## Page extract
════

60 Percent Of Americans Ready To Fire All Of Congress

Poll: 60 Percent Of Americans Ready To Fire Entire Congress

Given an opportunity to replace every member of Congress, 60 percent of Americans would favor an all-inclusive congressional overhaul, while only 35 percent said they would keep some members, according to a NBC/Wall Street Journal poll released Thursday.

The new fire-them-all figure -- the highest percentage that poll has ever recorded -- appears as the government has been shut down for more than a week and the U.S. approaches a historic default on Oct. 17.

Frustration with Congress has seen a dramatic spike, with multiple surveys indicating that Republicans face a larger portion of the blame. In October 2010, the NBC/WSJ poll found that 47 to 50 percent of Americans opposed firing all members of Congress. But by August 2011, 54 percent were ready to throw out every last lawmaker, and that number has been rising ever since.

════

## Dataset extract
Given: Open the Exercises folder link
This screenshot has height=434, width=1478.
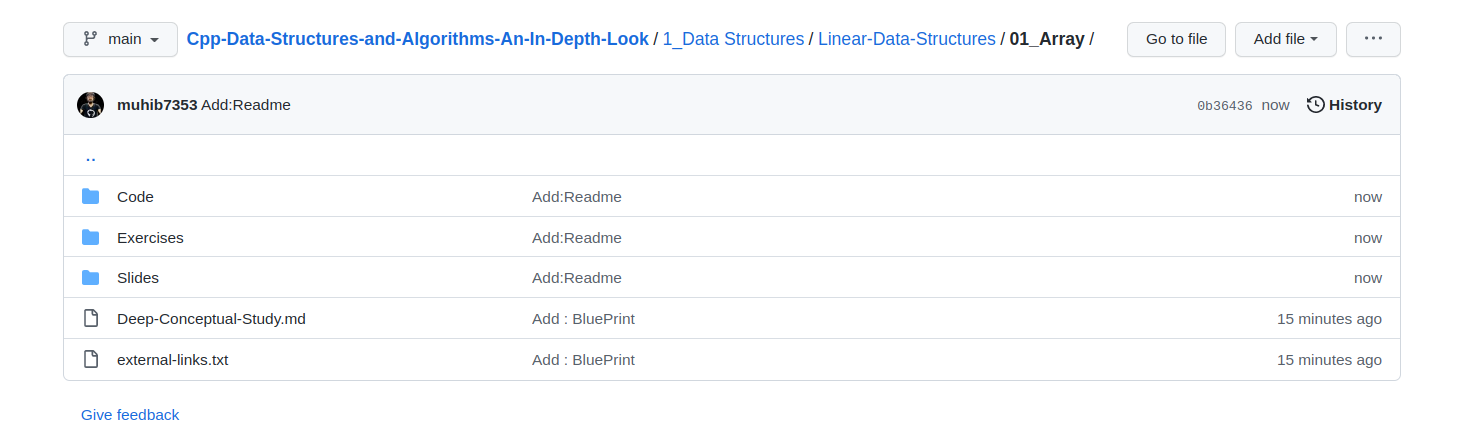Looking at the screenshot, I should 150,238.
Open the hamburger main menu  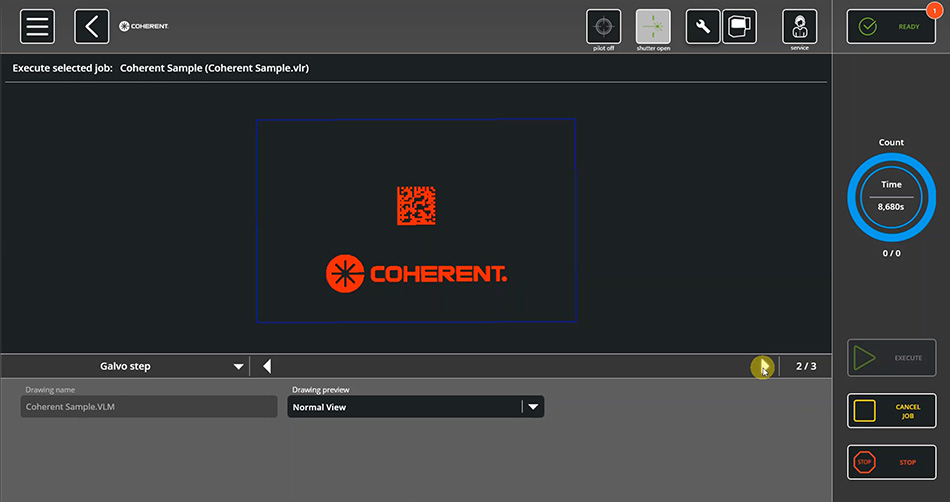37,26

════

Duplicate the passage of the Congress poll article starting with "The new fire-them-all" and going on through "rising ever since.". Rely only on the Congress poll article.

The new fire-them-all figure -- the highest percentage that poll has ever recorded -- appears as the government has been shut down for more than a week and the U.S. approaches a historic default on Oct. 17.

Frustration with Congress has seen a dramatic spike, with multiple surveys indicating that Republicans face a larger portion of the blame. In October 2010, the NBC/WSJ poll found that 47 to 50 percent of Americans opposed firing all members of Congress. But by August 2011, 54 percent were ready to throw out every last lawmaker, and that number has been rising ever since.